The case studies in the book examine the reproduction and contestation of masculinity in a variety of sites: beer commercials, heavy metal music, television sitcoms, television media, comics, and advertising. Aligning themselves within a Gramscian analysis of hegemony, in which consent is viewed as something which is continually reproduced, these essays show the necessity of attending to contradictions in the construction of masculinities. Although the media may offer images of men which defy sexist stereotypes, they may uphold paradoxically the social structures which underlie these representations.
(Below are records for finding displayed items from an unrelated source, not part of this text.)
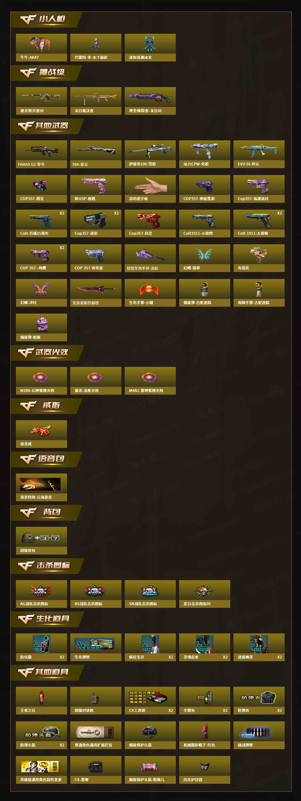Select the 王者之石 red gem item
Screen dimensions: 301x801
pyautogui.click(x=41, y=701)
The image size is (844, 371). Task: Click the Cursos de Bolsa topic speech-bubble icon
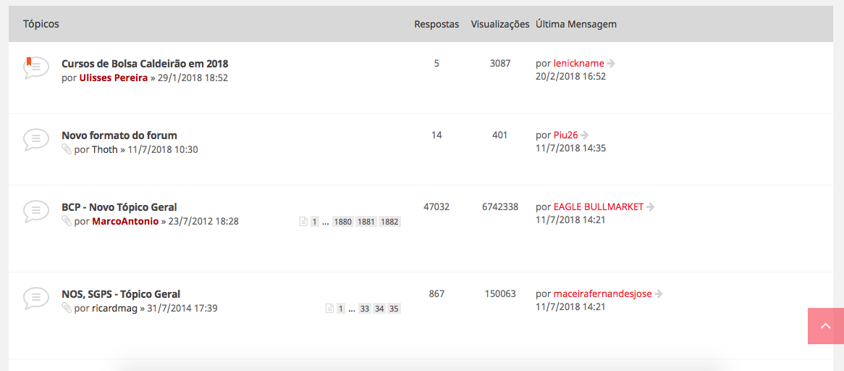35,67
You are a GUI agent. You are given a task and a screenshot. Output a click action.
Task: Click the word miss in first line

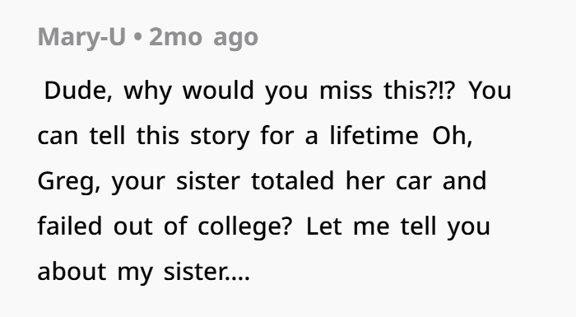tap(346, 91)
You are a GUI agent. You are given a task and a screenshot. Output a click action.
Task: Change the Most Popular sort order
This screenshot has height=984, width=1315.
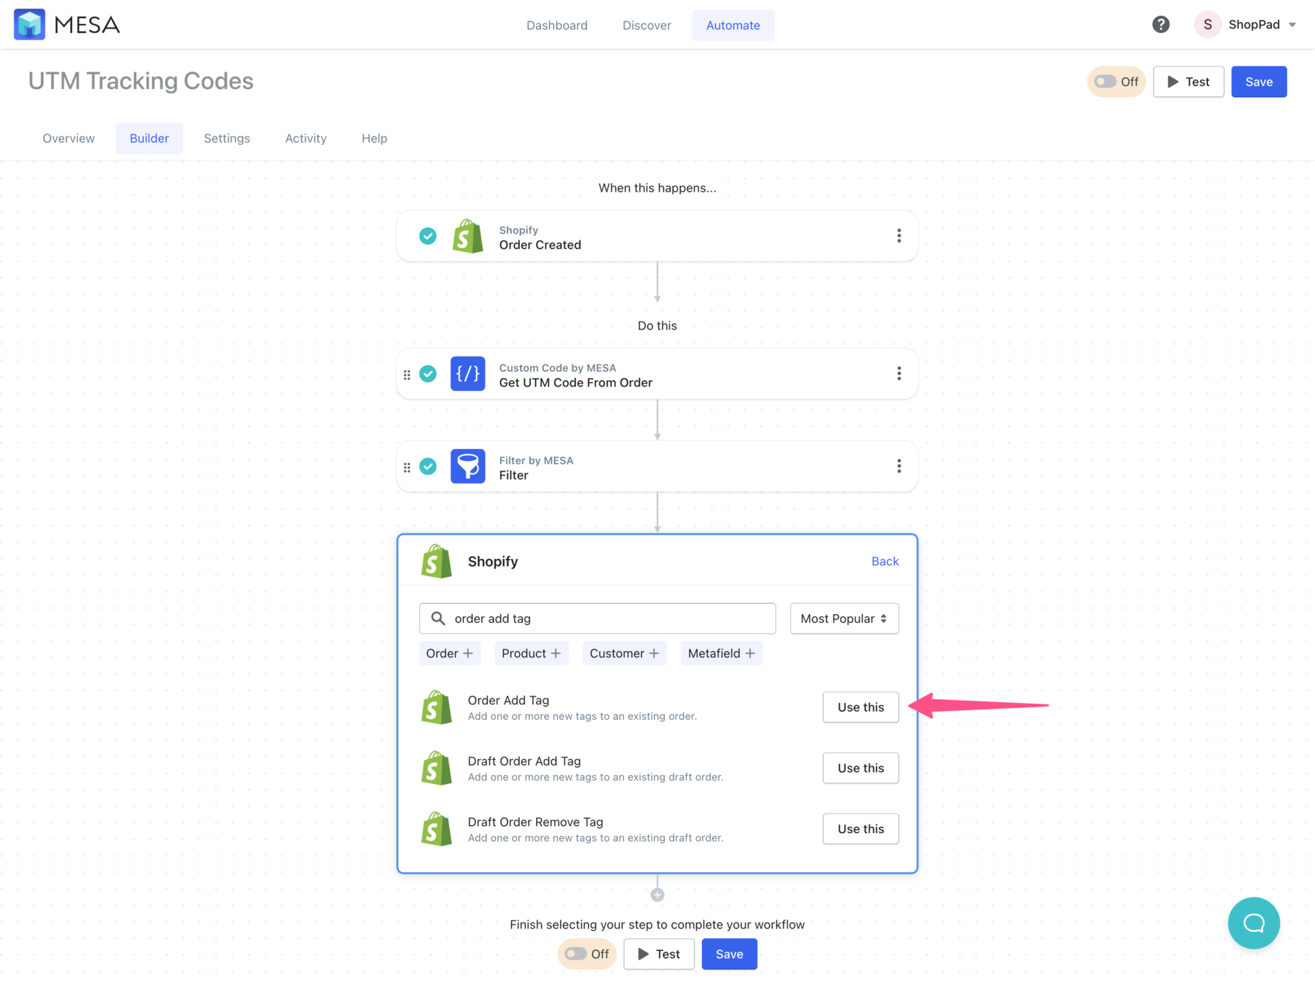click(844, 618)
In the words of contributor Robert Hanke, "[a]pparent modifications of hegemonic masculinity may represent some shift in the cultural meaning of masculinity without an accompanying shift in dominant social structural arrangements, thereby recuperating patriarchal ideology by making it more adaptable to contemporary social conditions and more able to accommodate counter-hegemonic forces" (p. 197).

In addition to these kinds of contradictions, scholars in this edited collection attempt to account for the different kinds of masculinities which are constructed across racial, class, and age boundaries. Individual essays address the representation of black men, the working class, and youth.

Although these efforts are to be applauded, the collection provides little analysis of masculinity in relation to urban and rural spaces. Furthermore, almost all of the articles deal with forms of the mainstream media--news broadcasts, advertising, television sitcoms, etc. Research on subcultural and countercultural resistance to these images would have been useful, given the commitment to exploring the difficulties involved in contesting hegemonic masculinities. What kinds of images do black men, transsexual men, and /or rural men create for themselves? How do these representations negotiate hegemonic sex/gender relations? This kind of research would continue the practice of cultural studies popularized by the Birmingham school of the 1970s.

Despite these absences, Craig's volume offers a comprehensive overview of recent research on masculinity and the media. It is accessible for both undergraduate and graduate students, and lends itself well to classroom teaching. The book also includes an extensive bibliography. Located at the intersection of communications and gender studies, Men, Masculinity, and the Media will further our understandings of the ways in which gender is both reproduced and contested. The collection also will stimulate further research in the field.